---- READING PASSAGE

Point $A$ divides $c$ line in half, $a+b=80=d$, $h=20$, $c=50$

I tried to work from the right triangle to the left one like this:

$$\cos\alpha=\frac{x}{a}$$ $$\tan\beta=\frac{c}{2(h+x)}$$ I really don't want to put $\cos\alpha$ in the $\tan\beta$ equation, simply because I'm looking for $\alpha$ and $\beta$ and If I put them together, What do I do? Nothing.

I'm missing something with $a+b=d$. Any tips?

Show your approach to this problem.

thunder
  • 451
  • Do you know that the two segments at $A$ are perpendicular? That gives $\alpha + \beta = \frac \pi 2$ How do you get the numerator in the $\tan \beta$ equation to be $c$? It should be the segment left of $A$. MathJax hint: you can put backslashes before common functions to get the right font and spacing, so \cos \alpha gives $\cos \alpha$ – Ross Millikan Jan 24 '20 at 16:20
  • Use $\sin\alpha=\frac c{2a}$ and $\sin\beta=\frac c{2b}$ – Andrei Jan 24 '20 at 16:22

2 Answers2

2

Start by writing Pythagoras' theorem in the triangle on the right. $$a^2=\left(\frac c2\right)^2+x^2$$ $$x^2=a^2-625$$ $$x=\sqrt{a^2-625}$$ Then use this $x$ for the triangle on the left: $$(h+x)^2+\left(\frac c2\right)^2=b^2$$ $$h^2+x^2+2hx+\left(\frac c2\right)^2=b^2$$ $$400+a^2-625+40\sqrt{a^2-625}+625=(80-a)^2$$ $$400+40\sqrt{a^2-625}=6400-160a$$ $$\sqrt{a^2-625}=15-4a$$ You can square it, find $a$, then $b$, and then $\alpha$ and $\beta$. If you want, you can get $x$ as well.

--------
---- EXTRACTED ENTRIES

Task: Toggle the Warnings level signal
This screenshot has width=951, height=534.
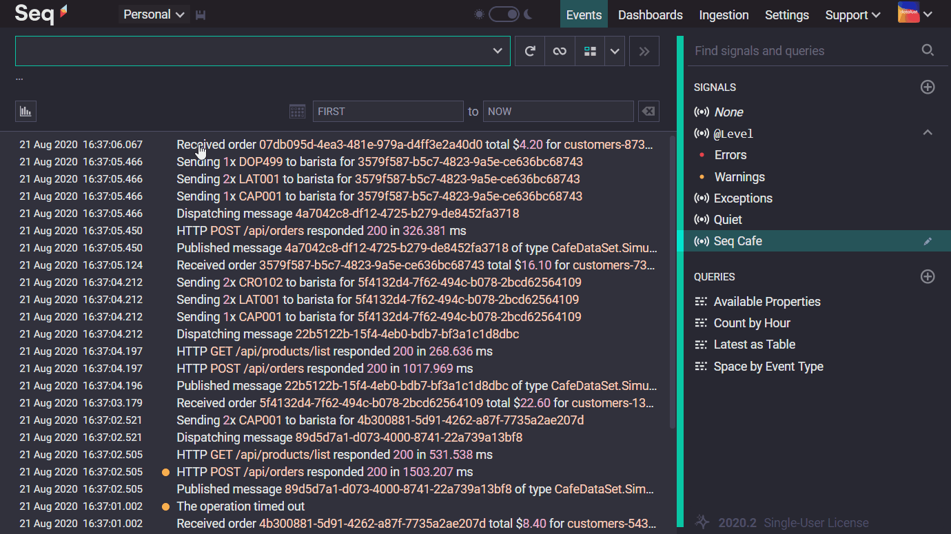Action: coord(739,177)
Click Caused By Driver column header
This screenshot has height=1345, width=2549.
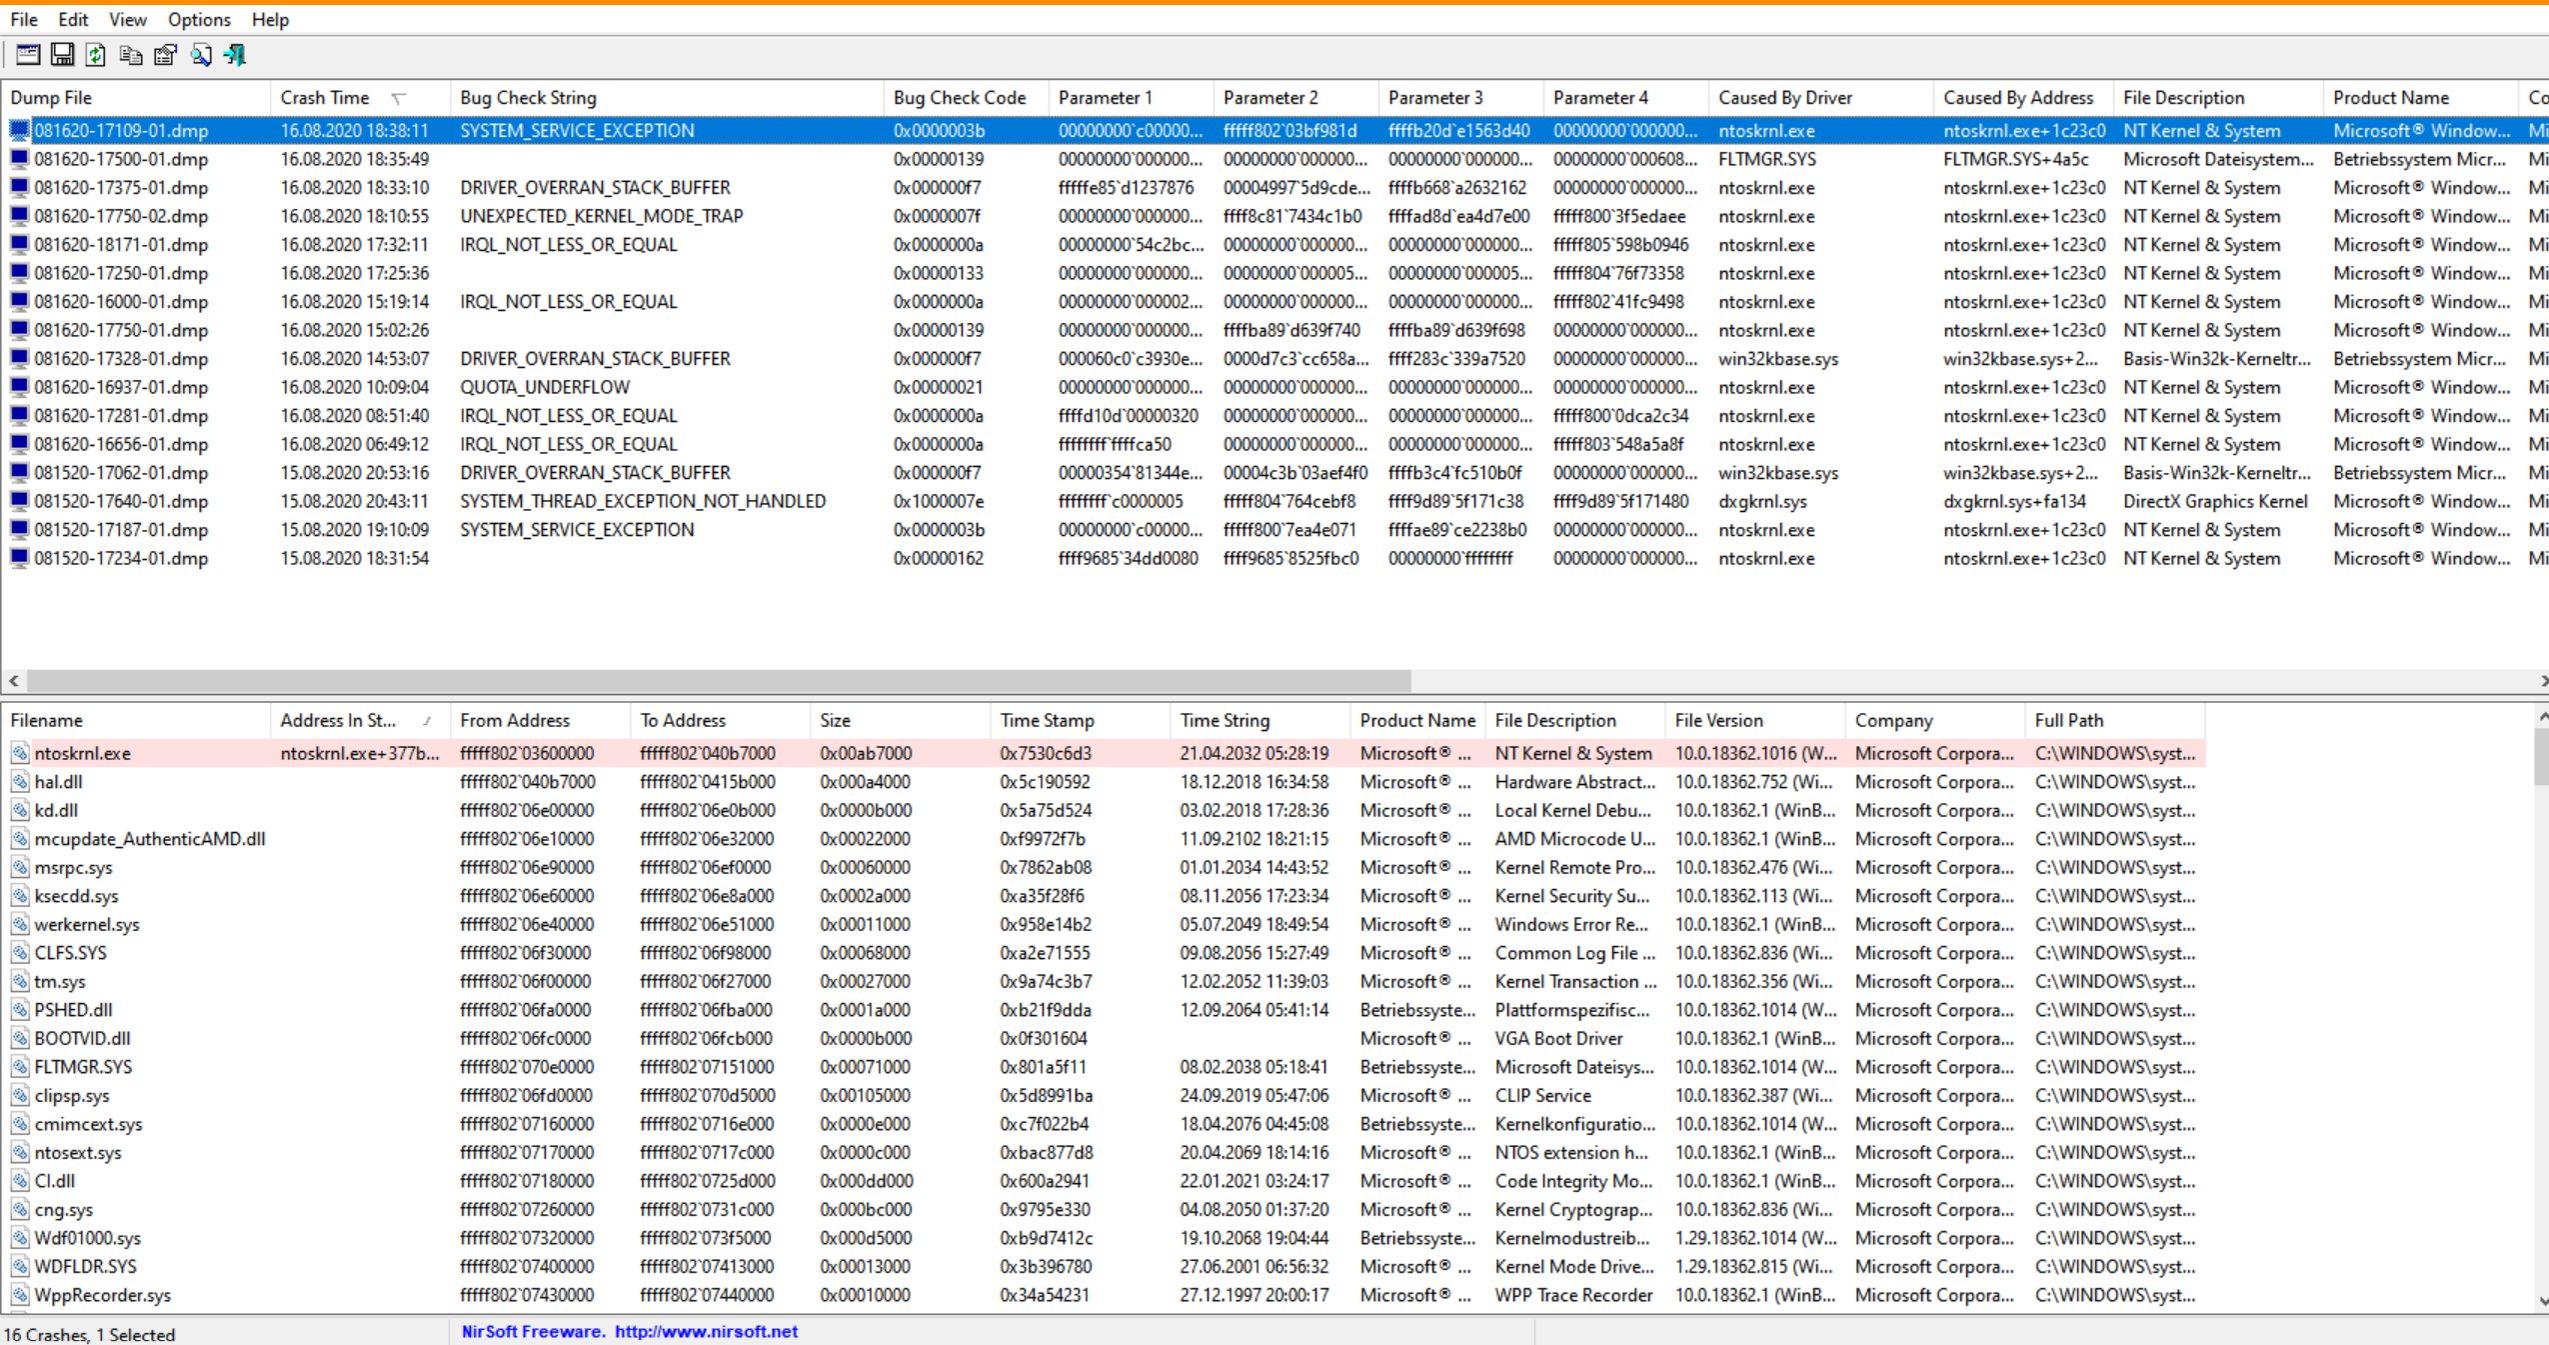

--------

▶ **PARTS OF THE EXERCISE**:
A – Answer these questions about the forum thread on the triangle problem, giving one answer per line:
(i) What values does the thread give for h and c?
(ii) In Ross Millikan's comment, what do the two perpendicular segments at A give for α + β?
(iii) What two equations does Andrei suggest using?
B – Go on with the forum thread on the triangle problem, starting right after its last sentence.

▶ **SOLVED PROBLEMS**:
A –
(i) h = 20 and c = 50.
(ii) α + β = π/2.
(iii) sin α = c/(2a) and sin β = c/(2b).

B –
Andrei
  • 37,370
1

Note $a = \frac{c}{2\sin\alpha}$ and $b = \frac{c}{2\sin\beta}$. Plug them into $a+b=80$ and $b\cos\beta - a\cos\alpha = h$ to get the system of equations for the angles

$$\cot\beta=\frac45+\cot\alpha, \>\>\>\>\>\csc\beta=\frac{16}5-\csc\alpha$$

Eliminate $\beta$ to get $4\csc\alpha + \cot\alpha=6$, or

$$3\tan^2\frac{\alpha}2 -12\tan\frac{\alpha}2+5=0$$ Thus, the angles are $\alpha = 2\tan^{-1}\frac{6-\sqrt{21}}3$ and $\beta= 2\tan^{-1}\frac{6-\sqrt{21}}5$.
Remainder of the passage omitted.